§ **Exercise requirements**:
Write out, word for word, the section of the forum post about shooting a buck that begins with "deerminator" and ends with "out the insides).".

§ **Document segment**:
— START —

Jump to content
  • GUESTS

    If You  want access  to member only forums on FM, You will need to Sign-in or  Sign-Up now .

    This box will disappear once you are signed in as a member.

I did a dumb thing tonight!


deerminator

Recommended Posts

I shot a buck without thinking about the heat. I arrowed him around 7:15 and we found him an hour later. I knew it was a good shot because of the lumenok (started using them this year after getting fed up without being sure of hits in low light conditions). It turned out to be a heart shot. In any case, I got him gutted out fairly quickly and put him on his back in the garage, tying each leg to the side so the body cavity was wide open. Then I put a 20 lb bag of ice over each ham and one in the body cavity. I put each ice bag in two heavy duty garbage bags to avoid water pooling (a hearty thanks to the wife for heading to town while I was field dressing and cleaning out the insides).

— END —

§ **Entries provided**:
— START —

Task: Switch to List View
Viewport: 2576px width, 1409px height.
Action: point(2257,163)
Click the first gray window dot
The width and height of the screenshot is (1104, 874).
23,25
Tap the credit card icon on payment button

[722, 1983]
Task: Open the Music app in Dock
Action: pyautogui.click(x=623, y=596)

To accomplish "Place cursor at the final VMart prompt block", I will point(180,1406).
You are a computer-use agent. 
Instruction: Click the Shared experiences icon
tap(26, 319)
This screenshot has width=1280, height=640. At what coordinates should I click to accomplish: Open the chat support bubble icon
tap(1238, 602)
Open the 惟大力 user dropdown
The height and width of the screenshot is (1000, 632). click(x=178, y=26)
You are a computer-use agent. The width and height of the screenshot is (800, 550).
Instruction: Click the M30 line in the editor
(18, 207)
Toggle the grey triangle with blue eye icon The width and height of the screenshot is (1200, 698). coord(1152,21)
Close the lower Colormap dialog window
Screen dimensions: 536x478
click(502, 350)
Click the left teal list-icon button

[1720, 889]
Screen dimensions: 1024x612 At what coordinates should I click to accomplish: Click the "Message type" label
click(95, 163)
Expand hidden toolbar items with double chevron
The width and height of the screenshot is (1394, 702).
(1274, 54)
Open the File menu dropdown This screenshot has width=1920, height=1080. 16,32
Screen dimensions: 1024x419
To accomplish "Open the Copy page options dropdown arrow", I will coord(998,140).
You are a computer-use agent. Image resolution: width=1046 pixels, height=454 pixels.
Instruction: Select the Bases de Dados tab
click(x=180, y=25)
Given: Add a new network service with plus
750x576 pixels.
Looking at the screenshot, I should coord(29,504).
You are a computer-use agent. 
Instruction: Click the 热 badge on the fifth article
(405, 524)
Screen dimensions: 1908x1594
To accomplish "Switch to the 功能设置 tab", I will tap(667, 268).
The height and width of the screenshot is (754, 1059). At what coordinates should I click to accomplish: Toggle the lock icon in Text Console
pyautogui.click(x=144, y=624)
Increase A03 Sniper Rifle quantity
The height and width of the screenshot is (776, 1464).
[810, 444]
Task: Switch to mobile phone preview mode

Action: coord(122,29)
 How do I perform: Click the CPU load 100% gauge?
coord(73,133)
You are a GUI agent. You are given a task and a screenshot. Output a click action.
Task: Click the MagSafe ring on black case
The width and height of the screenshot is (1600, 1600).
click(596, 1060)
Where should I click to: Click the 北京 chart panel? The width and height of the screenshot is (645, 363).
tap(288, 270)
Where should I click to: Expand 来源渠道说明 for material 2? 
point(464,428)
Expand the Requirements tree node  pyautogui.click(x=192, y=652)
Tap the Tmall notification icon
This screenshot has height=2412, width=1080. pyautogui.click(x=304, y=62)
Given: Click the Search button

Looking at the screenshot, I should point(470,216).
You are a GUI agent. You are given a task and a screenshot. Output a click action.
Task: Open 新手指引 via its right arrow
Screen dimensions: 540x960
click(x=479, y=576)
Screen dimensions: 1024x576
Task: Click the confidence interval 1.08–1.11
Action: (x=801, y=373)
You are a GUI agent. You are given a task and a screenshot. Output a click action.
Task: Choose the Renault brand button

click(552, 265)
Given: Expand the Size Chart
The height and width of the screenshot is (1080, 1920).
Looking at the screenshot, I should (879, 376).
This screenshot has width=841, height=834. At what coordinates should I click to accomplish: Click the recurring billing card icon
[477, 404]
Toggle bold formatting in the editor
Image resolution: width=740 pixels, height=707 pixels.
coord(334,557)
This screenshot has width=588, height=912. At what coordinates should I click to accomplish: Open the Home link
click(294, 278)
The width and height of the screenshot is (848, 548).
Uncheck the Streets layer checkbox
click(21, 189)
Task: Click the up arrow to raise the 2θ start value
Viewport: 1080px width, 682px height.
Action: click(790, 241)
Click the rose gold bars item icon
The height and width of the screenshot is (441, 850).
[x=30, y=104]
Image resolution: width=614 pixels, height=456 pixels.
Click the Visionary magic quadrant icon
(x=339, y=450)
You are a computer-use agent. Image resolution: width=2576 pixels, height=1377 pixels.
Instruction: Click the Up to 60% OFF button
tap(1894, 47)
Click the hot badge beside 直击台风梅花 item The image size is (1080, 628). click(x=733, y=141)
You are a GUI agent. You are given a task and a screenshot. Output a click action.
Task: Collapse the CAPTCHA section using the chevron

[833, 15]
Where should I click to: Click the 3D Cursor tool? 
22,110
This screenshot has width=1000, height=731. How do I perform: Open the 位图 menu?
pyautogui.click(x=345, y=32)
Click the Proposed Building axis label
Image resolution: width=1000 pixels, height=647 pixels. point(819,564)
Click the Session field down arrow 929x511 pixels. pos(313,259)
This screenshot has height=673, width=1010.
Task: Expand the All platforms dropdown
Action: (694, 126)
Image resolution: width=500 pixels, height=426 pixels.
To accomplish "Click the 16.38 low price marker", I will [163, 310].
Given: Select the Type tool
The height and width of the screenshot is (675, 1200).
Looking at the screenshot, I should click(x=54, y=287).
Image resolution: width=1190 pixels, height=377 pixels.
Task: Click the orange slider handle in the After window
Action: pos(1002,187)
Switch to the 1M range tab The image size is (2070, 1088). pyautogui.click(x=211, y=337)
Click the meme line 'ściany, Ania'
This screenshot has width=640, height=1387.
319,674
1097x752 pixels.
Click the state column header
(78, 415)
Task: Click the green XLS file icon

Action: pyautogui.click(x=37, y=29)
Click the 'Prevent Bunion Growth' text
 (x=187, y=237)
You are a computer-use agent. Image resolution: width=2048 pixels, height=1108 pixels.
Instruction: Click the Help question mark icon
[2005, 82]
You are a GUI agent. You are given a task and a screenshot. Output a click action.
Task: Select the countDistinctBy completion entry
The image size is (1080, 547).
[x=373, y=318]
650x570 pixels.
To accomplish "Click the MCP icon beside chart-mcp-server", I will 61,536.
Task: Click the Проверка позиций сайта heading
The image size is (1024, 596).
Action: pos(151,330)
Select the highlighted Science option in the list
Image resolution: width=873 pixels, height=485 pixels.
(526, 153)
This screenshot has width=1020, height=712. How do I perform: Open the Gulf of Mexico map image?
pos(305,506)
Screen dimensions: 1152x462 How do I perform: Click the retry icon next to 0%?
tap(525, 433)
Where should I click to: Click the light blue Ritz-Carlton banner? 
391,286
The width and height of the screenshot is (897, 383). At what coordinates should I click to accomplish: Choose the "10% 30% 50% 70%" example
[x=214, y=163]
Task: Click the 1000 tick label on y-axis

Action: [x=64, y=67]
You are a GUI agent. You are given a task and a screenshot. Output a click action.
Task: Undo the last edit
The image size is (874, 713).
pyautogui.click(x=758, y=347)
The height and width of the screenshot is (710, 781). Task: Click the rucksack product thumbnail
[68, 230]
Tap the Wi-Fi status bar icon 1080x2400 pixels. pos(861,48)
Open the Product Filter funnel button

— END —

§ **Output of the exercise**:
deerminator

Recommended Posts

I shot a buck without thinking about the heat. I arrowed him around 7:15 and we found him an hour later. I knew it was a good shot because of the lumenok (started using them this year after getting fed up without being sure of hits in low light conditions). It turned out to be a heart shot. In any case, I got him gutted out fairly quickly and put him on his back in the garage, tying each leg to the side so the body cavity was wide open. Then I put a 20 lb bag of ice over each ham and one in the body cavity. I put each ice bag in two heavy duty garbage bags to avoid water pooling (a hearty thanks to the wife for heading to town while I was field dressing and cleaning out the insides).